_WHAT IS REQUIRED_
Of the material below, the lines to be retyped are those from the line containing "VK (331, 2426)" through the line containing "Одноклассников (344, 846)", inclusive; reproduce them exactly.

_INPUT RECORDS_
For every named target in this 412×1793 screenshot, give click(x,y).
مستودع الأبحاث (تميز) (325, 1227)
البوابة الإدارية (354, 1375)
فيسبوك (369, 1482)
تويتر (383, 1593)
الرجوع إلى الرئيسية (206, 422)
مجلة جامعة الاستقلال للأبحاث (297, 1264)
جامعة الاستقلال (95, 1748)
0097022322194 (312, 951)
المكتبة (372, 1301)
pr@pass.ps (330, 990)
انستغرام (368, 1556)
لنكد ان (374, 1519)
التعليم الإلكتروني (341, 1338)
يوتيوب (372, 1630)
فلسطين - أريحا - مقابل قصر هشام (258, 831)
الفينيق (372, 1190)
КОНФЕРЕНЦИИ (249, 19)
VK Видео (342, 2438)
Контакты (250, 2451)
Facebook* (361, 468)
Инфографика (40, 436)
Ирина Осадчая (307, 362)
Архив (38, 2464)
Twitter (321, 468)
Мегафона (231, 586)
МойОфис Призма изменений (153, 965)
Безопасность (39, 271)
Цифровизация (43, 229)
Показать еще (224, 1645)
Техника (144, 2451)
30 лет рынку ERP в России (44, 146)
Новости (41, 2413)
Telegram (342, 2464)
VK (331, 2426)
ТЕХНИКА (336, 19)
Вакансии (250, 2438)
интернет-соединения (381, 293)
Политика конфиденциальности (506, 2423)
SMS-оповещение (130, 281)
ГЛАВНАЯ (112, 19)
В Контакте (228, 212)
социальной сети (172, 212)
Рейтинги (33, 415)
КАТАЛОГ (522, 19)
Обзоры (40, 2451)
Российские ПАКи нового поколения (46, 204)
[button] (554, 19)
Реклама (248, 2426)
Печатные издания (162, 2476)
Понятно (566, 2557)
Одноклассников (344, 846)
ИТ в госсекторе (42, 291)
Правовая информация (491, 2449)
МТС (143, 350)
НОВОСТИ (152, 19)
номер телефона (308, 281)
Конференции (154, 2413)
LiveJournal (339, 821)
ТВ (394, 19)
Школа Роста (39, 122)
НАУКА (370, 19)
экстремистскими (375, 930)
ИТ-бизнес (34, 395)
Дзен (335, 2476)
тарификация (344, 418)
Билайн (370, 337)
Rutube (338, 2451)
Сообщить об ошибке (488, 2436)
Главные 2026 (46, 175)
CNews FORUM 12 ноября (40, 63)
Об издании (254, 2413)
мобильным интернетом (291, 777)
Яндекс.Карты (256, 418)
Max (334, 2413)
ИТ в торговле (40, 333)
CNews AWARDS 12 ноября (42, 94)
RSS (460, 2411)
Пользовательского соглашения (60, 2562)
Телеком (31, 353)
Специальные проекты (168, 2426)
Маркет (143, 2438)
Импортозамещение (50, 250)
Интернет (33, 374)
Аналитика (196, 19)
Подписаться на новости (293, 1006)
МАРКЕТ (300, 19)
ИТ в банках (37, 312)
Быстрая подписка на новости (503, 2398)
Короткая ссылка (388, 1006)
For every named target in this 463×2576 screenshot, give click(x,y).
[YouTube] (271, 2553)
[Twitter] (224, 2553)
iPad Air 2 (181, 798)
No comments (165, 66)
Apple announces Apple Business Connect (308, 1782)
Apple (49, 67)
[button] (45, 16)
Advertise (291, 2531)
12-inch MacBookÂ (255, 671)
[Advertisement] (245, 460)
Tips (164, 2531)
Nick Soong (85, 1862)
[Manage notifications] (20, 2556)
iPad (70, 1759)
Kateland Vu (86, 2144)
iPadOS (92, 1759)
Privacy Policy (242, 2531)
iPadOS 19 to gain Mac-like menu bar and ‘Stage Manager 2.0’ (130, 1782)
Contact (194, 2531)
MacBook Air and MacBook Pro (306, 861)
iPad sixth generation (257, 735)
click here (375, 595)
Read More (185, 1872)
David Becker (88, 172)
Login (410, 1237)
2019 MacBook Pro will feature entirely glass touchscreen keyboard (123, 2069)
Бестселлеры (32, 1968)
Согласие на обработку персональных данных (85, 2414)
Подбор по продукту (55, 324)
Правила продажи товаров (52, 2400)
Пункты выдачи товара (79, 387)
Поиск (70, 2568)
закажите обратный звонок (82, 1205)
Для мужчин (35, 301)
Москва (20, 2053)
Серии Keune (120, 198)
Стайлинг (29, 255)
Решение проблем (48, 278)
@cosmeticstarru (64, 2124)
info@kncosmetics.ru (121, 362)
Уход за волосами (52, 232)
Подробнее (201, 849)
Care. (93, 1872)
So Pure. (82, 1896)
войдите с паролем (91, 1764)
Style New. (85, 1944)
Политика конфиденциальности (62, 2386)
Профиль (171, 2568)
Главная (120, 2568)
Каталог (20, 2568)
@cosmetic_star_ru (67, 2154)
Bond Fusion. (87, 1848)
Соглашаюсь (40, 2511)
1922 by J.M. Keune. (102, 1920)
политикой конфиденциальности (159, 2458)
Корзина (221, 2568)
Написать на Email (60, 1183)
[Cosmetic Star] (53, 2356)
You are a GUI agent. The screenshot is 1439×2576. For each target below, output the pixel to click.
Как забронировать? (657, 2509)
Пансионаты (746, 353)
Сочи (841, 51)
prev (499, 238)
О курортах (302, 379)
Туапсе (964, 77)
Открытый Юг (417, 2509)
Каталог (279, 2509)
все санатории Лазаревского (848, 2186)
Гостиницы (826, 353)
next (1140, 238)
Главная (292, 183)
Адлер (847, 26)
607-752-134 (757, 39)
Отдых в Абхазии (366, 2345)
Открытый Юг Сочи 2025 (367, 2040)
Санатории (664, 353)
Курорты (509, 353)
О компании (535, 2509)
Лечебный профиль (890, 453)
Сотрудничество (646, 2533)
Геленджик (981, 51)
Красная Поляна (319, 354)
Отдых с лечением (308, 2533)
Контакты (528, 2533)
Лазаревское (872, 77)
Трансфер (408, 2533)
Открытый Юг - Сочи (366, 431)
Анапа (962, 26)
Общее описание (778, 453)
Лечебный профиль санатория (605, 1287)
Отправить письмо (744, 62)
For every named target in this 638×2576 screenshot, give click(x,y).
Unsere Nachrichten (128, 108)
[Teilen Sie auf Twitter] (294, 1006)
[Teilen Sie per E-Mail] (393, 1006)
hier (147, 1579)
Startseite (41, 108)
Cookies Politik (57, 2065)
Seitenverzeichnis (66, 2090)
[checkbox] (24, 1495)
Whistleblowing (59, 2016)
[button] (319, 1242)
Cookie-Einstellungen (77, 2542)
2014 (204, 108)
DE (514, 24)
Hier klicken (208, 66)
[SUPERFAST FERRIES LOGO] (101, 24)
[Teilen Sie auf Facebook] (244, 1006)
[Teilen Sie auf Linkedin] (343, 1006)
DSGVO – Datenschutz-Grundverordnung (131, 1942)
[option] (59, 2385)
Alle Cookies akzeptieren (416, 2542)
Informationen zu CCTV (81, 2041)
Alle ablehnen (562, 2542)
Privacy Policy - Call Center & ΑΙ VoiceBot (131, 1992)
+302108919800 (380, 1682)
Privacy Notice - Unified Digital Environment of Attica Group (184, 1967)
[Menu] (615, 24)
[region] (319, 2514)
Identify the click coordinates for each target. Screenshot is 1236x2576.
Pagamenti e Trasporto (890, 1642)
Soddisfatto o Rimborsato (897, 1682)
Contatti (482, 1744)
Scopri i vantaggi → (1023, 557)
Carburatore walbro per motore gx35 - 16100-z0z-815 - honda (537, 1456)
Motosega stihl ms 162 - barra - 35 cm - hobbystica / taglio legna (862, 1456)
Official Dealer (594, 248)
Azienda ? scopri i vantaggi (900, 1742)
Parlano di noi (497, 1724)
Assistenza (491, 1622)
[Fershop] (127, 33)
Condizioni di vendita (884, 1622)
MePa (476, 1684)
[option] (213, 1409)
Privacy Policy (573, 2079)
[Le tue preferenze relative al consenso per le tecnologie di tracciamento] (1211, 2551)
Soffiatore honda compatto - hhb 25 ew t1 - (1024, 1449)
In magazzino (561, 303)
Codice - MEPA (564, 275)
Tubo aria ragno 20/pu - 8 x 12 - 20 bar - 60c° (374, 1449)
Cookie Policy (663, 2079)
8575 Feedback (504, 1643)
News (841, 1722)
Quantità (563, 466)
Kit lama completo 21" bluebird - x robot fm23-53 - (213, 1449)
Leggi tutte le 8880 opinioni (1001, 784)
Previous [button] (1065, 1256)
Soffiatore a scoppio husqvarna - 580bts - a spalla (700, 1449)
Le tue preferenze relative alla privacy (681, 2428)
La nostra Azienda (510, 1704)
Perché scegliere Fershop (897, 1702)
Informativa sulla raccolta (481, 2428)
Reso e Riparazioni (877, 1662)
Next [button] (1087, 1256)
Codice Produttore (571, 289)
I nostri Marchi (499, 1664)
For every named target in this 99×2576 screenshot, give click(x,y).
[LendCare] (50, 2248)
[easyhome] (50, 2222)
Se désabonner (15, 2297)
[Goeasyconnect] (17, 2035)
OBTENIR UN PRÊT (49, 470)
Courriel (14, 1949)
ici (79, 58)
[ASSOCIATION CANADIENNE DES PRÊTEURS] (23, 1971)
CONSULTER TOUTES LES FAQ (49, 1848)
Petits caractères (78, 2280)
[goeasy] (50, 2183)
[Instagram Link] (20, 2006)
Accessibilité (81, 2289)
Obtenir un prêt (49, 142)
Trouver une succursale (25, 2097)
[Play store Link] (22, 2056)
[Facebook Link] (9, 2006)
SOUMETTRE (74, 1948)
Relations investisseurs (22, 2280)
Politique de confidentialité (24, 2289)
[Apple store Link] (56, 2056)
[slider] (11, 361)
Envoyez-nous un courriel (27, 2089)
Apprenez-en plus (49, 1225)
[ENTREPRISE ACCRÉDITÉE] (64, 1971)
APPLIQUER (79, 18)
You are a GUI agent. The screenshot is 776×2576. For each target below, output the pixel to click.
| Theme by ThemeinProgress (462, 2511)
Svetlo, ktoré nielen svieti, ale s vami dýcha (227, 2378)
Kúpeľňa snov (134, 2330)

_RESPONSE TO THE EXERCISE_
VK (331, 2426)
ТЕХНИКА (336, 19)
Вакансии (250, 2438)
интернет-соединения (381, 293)
Политика конфиденциальности (506, 2423)
SMS-оповещение (130, 281)
ГЛАВНАЯ (112, 19)
В Контакте (228, 212)
социальной сети (172, 212)
Рейтинги (33, 415)
КАТАЛОГ (522, 19)
Обзоры (40, 2451)
Российские ПАКи нового поколения (46, 204)
[button] (554, 19)
Реклама (248, 2426)
Печатные издания (162, 2476)
Понятно (566, 2557)
Одноклассников (344, 846)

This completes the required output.